> [YOUR TASK] Please report how many lines of the data include the word "sidebar", with the number as the entire reply.

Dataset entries
= Beginning of Section =
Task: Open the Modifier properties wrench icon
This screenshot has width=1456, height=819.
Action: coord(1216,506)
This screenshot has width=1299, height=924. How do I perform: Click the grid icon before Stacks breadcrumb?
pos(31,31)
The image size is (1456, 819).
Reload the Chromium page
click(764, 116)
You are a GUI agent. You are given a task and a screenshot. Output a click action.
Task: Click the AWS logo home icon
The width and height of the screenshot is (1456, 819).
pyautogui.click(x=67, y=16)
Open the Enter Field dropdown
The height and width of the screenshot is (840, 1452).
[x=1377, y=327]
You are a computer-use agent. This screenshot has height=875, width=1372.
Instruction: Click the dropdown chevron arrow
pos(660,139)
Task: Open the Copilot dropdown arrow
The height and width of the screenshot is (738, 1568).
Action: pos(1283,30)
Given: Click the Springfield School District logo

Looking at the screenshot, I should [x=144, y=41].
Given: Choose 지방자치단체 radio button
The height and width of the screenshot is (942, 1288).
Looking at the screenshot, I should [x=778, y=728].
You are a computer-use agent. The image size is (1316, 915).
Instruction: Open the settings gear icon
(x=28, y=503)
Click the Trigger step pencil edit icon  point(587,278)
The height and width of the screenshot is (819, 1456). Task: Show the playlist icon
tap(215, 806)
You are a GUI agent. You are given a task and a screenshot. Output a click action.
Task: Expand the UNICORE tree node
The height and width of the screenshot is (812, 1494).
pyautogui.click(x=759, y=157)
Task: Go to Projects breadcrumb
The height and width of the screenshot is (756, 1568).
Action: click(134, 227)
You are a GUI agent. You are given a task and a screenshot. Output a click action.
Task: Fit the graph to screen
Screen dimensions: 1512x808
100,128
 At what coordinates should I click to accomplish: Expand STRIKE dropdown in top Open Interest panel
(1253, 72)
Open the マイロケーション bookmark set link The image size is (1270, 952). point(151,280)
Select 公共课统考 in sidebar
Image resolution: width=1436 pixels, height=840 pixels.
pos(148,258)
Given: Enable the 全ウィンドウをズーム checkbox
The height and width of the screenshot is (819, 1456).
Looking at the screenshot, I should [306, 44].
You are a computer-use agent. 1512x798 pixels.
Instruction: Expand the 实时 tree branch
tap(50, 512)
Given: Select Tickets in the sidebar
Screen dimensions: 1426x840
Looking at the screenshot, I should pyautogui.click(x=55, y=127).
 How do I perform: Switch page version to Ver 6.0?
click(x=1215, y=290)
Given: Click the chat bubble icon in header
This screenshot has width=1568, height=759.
= End of Section =
> [WRITTEN ANSWER] 2